Records
★ ★ ★ ★

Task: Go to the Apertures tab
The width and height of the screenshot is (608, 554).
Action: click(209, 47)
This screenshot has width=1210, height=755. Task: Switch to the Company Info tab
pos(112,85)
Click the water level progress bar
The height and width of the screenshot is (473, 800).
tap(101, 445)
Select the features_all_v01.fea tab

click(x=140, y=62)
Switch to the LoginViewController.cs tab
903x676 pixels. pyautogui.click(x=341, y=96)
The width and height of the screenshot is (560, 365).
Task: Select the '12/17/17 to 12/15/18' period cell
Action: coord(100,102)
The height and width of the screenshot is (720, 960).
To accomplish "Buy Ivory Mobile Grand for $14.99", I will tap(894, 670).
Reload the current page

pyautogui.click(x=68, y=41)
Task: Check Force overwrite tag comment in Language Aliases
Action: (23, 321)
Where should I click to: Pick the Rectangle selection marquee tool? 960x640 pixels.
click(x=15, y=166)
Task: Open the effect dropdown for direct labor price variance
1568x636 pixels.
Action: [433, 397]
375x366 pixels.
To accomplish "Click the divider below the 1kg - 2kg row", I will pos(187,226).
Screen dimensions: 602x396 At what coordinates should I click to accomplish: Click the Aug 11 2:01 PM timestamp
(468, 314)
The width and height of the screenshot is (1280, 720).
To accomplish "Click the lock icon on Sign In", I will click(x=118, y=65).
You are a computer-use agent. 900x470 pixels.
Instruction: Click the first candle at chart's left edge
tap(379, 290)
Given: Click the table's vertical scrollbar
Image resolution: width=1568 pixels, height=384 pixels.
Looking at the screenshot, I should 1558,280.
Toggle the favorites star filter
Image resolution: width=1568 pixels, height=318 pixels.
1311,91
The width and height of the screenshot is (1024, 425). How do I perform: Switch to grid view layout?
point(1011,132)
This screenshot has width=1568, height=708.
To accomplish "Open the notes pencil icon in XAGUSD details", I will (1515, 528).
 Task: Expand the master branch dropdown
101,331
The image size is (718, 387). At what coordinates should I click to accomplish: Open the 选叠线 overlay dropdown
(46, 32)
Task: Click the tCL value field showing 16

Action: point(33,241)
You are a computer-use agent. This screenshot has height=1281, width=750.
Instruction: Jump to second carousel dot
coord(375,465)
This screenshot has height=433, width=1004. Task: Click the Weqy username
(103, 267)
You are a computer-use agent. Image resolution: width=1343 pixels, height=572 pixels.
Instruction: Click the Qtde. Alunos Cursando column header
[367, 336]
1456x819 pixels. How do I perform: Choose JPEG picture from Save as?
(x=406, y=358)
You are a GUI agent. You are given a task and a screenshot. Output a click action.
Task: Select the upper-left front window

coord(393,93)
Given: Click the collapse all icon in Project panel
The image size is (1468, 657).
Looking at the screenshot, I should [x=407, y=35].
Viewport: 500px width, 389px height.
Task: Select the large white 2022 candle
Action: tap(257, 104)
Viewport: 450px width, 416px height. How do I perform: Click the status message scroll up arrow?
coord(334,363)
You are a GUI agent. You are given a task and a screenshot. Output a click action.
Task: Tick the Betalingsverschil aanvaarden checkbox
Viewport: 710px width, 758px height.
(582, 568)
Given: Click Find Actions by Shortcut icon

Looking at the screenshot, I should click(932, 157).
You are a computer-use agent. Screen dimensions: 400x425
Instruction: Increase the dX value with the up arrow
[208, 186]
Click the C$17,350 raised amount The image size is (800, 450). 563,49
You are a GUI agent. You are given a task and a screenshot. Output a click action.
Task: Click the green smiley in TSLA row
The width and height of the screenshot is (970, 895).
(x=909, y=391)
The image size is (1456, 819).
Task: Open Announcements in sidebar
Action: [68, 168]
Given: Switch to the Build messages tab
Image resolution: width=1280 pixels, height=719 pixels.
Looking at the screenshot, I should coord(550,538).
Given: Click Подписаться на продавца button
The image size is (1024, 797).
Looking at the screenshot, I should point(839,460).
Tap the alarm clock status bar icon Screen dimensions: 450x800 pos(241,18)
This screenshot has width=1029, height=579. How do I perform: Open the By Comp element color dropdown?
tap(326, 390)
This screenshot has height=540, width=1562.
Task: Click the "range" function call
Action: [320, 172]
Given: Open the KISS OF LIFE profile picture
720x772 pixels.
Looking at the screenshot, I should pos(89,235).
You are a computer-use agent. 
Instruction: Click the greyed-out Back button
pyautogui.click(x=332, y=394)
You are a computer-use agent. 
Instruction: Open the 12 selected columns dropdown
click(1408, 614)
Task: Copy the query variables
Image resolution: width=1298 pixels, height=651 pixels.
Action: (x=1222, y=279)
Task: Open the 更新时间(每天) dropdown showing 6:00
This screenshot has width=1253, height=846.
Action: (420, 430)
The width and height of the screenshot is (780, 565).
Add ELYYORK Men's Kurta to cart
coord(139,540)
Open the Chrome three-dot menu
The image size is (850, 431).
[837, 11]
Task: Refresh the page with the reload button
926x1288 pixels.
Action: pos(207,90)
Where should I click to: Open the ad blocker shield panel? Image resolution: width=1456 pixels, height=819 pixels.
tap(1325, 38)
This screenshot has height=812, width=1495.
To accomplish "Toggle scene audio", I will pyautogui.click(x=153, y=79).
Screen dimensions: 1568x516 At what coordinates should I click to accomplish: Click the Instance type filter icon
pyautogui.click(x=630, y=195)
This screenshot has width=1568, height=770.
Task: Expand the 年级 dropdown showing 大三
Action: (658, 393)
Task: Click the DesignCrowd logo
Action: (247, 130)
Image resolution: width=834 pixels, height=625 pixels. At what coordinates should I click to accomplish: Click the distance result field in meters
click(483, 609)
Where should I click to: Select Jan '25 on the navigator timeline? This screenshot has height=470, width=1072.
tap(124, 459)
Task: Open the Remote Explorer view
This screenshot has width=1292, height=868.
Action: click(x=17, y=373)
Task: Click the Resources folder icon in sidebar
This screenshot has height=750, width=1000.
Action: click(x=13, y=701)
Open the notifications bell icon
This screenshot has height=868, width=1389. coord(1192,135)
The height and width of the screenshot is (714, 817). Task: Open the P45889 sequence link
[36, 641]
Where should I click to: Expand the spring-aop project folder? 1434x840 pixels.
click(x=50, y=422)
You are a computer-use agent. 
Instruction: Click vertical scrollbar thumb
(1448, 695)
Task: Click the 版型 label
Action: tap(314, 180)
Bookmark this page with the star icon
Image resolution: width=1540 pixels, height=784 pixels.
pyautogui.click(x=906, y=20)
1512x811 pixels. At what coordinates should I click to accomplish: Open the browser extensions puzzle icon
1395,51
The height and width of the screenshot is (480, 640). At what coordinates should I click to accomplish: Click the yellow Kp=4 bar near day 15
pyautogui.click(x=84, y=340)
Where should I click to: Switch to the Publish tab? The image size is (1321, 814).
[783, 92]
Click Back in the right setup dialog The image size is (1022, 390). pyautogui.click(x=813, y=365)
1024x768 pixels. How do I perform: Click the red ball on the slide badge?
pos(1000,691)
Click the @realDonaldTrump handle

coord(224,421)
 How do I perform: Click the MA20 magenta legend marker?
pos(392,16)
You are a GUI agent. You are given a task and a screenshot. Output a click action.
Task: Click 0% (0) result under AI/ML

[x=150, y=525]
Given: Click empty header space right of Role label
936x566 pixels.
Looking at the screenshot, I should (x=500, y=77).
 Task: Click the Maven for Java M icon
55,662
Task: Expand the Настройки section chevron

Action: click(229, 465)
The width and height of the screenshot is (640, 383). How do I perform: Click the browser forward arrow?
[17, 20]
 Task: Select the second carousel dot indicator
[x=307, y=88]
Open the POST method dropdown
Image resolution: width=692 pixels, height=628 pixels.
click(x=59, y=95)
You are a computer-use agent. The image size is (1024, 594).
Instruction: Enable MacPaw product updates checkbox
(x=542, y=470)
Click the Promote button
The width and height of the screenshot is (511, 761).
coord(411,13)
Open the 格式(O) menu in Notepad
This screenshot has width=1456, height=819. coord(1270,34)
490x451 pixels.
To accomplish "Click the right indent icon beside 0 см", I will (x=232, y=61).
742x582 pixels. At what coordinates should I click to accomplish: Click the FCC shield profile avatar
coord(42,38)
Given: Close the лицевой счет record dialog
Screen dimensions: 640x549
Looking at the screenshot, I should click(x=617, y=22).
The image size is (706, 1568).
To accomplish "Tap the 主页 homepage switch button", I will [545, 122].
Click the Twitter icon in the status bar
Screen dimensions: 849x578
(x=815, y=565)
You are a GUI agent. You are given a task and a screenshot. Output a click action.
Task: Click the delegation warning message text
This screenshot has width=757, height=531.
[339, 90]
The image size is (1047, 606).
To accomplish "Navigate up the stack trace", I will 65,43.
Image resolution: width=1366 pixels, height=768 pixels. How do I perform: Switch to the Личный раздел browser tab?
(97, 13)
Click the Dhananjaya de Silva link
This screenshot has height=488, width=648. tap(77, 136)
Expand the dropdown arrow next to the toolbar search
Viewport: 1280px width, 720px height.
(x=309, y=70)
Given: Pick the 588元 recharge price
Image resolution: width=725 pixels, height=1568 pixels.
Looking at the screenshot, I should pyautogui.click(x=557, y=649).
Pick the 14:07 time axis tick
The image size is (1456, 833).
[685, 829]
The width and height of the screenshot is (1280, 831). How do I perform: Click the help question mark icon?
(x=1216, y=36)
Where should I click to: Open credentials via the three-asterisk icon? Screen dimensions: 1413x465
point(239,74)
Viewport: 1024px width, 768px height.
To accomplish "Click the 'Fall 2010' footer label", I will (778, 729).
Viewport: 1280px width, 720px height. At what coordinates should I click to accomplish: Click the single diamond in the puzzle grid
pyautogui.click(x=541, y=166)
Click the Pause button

★ ★ ★ ★

Render the lines of the Records as a Markdown table with the columns Number and Record line, beginning with the first line and ending after the line that contains "pos(112,85)", and omit any blank lines.

◆ Final result ◆
| Number | Record line |
|---|---|
| 1 | Task: Go to the Apertures tab |
| 2 | The width and height of the screenshot is (608, 554). |
| 3 | Action: click(209, 47) |
| 4 | This screenshot has width=1210, height=755. Task: Switch to the Company Info tab |
| 5 | pos(112,85) |